Late last month, Aetna, her health insurer, told her it was refunding $1,044.32 of the money that she and her husband paid for a separate policy for their teenage son, who had a pre-existing condition: hay fever.
Aetna told Averback, a freelance writer in Huntingdon Valley, that it was sending her the money because of the Affordable Care Act, aka Obamacare. The law requires that insurers spend 80 percent of premium dollars on actual health care and quality improvement, not administration, or pay a rebate. (The threshold is 85 percent for plans with more than 50 people.)
In the Pennsylvania individual market, Aetna Life Insurance Co., which also sells health insurance, spent just 67.1 percent of the money collected from subscribers in 2011 on health care. Averback's check was a rebate.
Once she realized that the check was real, she had another thought. "I guess that shows you how much they were ripping me off," she said.
Averback, who is thankful for the reform law, put the check in her son's college fund. He's a freshman at Temple University.
By Aug. 1, nearly 13 million people were told that they or their employers would receive $1.1 billion in rebates because of the new law. The government's hope is that the requirement will lead either to lower insurance prices or, at the very least, insurance plans that give subscribers more for their money.
Ethan Rome, executive director of Health Care for America Now, a pro-health reform group, said he hopes the law changes insurers' behavior. "It's to stop price gouging," he said. "It's to spend less money on administration, bloated CEO salaries and profits."
Walt Cherniak, a spokesman for Aetna, which paid $106 million in rebates nationwide, said the law makes it harder for the company to reduce medical costs by developing new approaches to promote employee wellness or detect insurance fraud. His company, he said, believes the government should "encourage investment in technologies, programs and other innovations that could address rising medical costs."
People who bought their own insurance have already gotten their checks. When insurance was purchased by a group, typically an employer, the money goes to whoever bought the insurance. The average payments are low, about $150 a family. Companies are required to use the money in a way that benefits employees in the plan, possibly by reducing future premiums or giving employees a cash rebate. The rules are complicated and the enforcement mechanism is unclear, but employees who pay for part of the cost of their insurance could get an equal part of the rebate.

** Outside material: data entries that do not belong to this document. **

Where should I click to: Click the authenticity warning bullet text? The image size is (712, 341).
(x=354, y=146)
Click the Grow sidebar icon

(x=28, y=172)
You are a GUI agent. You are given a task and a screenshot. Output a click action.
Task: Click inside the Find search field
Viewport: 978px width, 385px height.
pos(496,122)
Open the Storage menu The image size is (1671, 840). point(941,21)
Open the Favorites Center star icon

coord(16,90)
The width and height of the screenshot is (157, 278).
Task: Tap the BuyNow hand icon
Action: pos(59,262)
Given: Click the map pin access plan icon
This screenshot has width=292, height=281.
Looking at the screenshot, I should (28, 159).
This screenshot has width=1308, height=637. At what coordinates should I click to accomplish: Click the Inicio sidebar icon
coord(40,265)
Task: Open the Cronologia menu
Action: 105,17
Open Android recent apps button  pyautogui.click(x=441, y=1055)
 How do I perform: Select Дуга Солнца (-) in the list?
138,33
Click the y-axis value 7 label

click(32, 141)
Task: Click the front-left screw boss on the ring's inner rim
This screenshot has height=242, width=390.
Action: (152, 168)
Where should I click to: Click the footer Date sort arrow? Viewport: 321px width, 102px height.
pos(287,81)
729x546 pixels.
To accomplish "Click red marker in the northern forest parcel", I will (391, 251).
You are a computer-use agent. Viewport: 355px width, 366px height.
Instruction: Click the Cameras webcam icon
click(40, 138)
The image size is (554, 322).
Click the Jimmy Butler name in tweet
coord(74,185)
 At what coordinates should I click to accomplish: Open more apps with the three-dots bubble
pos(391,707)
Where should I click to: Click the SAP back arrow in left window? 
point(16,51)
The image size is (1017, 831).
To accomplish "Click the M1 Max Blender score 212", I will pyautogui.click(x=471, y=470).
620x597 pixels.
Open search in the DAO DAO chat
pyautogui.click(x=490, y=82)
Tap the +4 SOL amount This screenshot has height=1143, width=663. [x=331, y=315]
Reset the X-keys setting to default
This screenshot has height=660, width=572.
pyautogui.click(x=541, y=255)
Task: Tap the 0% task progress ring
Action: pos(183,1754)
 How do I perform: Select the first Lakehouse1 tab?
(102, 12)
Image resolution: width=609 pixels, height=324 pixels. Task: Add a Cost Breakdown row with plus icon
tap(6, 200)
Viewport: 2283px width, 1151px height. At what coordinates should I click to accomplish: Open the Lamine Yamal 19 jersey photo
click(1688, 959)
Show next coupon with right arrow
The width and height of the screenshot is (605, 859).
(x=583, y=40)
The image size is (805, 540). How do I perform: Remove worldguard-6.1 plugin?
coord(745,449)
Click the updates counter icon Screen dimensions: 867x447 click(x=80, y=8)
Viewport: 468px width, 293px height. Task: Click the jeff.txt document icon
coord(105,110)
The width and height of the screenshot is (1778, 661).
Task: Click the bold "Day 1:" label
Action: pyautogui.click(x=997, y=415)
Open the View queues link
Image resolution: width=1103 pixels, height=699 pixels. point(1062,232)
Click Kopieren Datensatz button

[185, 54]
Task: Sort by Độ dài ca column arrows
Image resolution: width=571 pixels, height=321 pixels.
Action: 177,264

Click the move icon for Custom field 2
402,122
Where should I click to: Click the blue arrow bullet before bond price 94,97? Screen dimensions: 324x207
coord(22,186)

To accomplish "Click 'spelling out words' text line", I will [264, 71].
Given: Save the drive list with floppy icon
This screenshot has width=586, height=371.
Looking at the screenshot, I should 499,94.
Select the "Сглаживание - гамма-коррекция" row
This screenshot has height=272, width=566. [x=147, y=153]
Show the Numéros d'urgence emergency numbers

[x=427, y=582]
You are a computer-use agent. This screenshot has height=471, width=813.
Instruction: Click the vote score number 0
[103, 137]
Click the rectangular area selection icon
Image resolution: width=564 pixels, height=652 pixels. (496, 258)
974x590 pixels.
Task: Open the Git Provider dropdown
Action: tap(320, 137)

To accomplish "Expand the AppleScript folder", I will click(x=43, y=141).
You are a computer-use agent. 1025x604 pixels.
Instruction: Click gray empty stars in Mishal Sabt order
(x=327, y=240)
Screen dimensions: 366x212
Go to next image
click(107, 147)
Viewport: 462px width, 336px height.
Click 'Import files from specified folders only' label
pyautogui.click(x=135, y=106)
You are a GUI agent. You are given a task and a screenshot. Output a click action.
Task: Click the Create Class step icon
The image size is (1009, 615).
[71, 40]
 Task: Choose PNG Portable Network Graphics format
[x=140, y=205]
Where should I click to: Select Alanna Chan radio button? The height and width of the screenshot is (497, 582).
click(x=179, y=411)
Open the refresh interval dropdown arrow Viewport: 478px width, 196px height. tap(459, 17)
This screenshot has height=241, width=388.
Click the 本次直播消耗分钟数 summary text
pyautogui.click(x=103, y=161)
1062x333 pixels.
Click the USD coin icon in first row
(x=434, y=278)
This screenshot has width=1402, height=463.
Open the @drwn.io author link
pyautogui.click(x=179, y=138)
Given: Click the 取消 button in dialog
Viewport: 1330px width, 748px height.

Rules on the so-called Medical Loss Ratio do not apply to companies that self-insure.
According to the federal government, about 45,000 New Jersey residents will benefit from $7.7 million in rebates. In Pennsylvania, about 575,000 residents will benefit from $51.6 million in rebates.
Aetna and Independence Blue Cross, the region's dominant health insurers, also paid the most in rebates. Aetna's refunds totaled $20.3 million and rebates for Keystone Health Plan East, an IBC plan, were $17.8 million. Nippon Life Insurance Co. of America paid the largest penalty in New Jersey: $4.1 million to large group plans.
Independence said it issued rebate checks to 2,600 large groups that bought insurance for about 145,000 subscribers of its Keystone Health Plan East insurance. Overall, IBC has 3.1 million subscribers.
Mike Colarusso, a managing consultant with Charon Planning, an employee benefits consulting firm in Warrington, estimates that about 15 percent of his clients have gotten rebate checks, ranging from $300 to $400,000 for a company.
He has told clients that businesses have a fiduciary responsibility to distribute the rebates fairly. He recommends that employers distribute the rebates proportionately. The amount due to each employee is likely to be small.
Companies could write a check or they could use the rebates to offset upcoming insurance expenses. There is no requirement that employees have a say in how the money is distributed.
A Department of Labor spokesman said that employees who suspect they are not benefitting from a rebate provided to their company can contact the Employee Benefits Security Administration at www.askebsa.dol.gov or 1-866-444-3272.
Like Averback, Dale Shillito, a retired census bureau worker who lives in Philadelphia's Spring Garden section, was "very surprised" to get a $375 rebate from Aetna. He likes that the new law "keeps everybody honest."
Not long after he got the rebate check, he got another envelope from Aetna. That letter said his $301-a-month bill was going up by $22 a month.